= Short problem =
Copy the lines of the items below without any changes, from the line that contains "Click the Add Users button" through the final line of the items, including both.

[Items from a dataset]

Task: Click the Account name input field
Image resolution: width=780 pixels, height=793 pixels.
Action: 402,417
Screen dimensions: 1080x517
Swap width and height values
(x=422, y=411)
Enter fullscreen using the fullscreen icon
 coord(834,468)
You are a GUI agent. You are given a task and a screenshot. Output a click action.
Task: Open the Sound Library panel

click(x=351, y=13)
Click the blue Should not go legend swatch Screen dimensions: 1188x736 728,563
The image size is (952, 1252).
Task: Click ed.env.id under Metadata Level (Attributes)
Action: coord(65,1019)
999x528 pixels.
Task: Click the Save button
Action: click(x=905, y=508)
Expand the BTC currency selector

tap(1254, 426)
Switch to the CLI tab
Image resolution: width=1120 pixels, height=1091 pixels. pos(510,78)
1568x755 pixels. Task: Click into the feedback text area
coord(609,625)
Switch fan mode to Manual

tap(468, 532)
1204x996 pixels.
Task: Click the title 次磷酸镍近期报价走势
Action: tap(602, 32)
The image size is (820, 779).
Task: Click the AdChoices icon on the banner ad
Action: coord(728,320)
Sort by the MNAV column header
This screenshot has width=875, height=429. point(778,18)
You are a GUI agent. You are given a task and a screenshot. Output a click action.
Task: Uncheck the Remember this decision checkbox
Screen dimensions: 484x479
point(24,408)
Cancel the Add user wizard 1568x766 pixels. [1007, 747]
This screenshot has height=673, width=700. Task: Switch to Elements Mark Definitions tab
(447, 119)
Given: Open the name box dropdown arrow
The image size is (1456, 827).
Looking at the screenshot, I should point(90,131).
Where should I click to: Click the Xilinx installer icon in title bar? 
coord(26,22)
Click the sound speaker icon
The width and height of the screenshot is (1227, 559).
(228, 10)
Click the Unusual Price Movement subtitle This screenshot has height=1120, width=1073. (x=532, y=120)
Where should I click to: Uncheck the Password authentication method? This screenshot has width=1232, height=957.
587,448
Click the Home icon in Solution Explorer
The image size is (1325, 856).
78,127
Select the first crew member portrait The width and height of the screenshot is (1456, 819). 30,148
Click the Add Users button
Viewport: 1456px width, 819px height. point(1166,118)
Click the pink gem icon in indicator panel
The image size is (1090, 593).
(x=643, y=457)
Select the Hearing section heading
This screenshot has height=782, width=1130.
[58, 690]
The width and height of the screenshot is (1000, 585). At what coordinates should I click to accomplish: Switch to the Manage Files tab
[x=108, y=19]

= Exercise output =
Click the Add Users button
Viewport: 1456px width, 819px height. point(1166,118)
Click the pink gem icon in indicator panel
The image size is (1090, 593).
(x=643, y=457)
Select the Hearing section heading
This screenshot has height=782, width=1130.
[58, 690]
The width and height of the screenshot is (1000, 585). At what coordinates should I click to accomplish: Switch to the Manage Files tab
[x=108, y=19]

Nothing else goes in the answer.